The Marquis of Anaon is a derogatory title applied to Jean-Baptiste Poulain, early 18th century adventurer with a taste for the mysterious. He’s overcome his nickname to earn a considerable reputation. Fabien Vehlmann and Matthieu Bonhomme’s consistently intriguing series concludes with another gem.

Poulain learns that he’s been left a surprisingly large amount of money by a man he’s never met who died investigating the Pyramid of Cheops in Egypt. He’s intrigued, travels to Egypt and follows in the footsteps of his benefactor Mister Leone. Vehlmann’s scripting is excellent, his subtlety evident in the early scenes.

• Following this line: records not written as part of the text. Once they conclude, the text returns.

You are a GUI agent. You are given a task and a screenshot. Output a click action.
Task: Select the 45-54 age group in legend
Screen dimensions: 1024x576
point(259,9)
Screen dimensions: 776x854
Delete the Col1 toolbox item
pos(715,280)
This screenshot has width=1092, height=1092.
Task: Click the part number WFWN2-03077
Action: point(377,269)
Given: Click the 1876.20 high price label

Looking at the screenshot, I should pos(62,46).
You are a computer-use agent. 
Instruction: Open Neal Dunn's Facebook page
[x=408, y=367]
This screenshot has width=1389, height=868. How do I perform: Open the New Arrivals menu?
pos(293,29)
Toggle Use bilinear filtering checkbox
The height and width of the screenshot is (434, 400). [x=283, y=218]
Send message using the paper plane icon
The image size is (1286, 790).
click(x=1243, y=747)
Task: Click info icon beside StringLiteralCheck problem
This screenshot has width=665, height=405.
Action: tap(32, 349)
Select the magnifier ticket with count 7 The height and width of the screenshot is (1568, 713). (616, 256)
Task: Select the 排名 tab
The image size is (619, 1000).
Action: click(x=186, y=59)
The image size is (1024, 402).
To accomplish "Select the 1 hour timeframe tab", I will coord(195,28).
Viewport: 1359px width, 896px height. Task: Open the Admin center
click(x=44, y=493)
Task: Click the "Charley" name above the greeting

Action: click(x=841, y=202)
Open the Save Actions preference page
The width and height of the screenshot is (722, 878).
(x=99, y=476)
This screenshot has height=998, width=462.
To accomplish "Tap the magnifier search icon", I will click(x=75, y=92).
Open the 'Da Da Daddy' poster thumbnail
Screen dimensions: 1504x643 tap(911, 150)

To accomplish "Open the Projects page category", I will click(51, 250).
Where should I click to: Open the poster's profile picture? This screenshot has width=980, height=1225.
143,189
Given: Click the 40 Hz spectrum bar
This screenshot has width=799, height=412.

Much about 18th century Cairo would be distasteful to 21st century Western minds, not least slavery and the attitudes that accompany it, and this is conveyed without hammering the point home via comment.

As per his usual method, the amiable Poulain asks questions and discovers that although he never knew Leone, there’s much about him he likes, and the man had his secrets, convinced the Pyramid of Cheops had a purpose other than a place of burial. Vehlmann populates the tale with an appealing collection of rogues, eccentrics and those with a more pleasant disposition as Poulain attempts to learn what Leone learned and fend off an influential businessman convinced monetary wealth is the end game.

Bonhomme is again almost peerless. You can almost smell the fetid, overcrowded streets of Cairo, such is the detail he includes in panels that can be studied for some while, yet always tell the story. Small but telling touches abound, such as the scars visible on a slave’s back soon after Poulain’s arrival in Egypt. His designs for the cast exude personality, and he has an admirable capacity for visually conveying the attitude of background characters as well as the major players. This is the first of the Marquis of Anaon graphic novels that permits grappling with architecture to any great degree, and the grandeur of Cairo’s wealthier areas is conveyed as convincingly as the market scruffiness. Bonhomme also experiments with silhouettes, among them a great roofscape of mosques and minarets.

Vehlman plays fair with readers and supplies a creative secret for the pyramid, and this is another historical adventure gem. Sadly, Vehlmann and Bonhomme moved onto other projects and although they’ve both said they’ll return to the character, a decade has now passed since The Chamber of Cheops was published in French.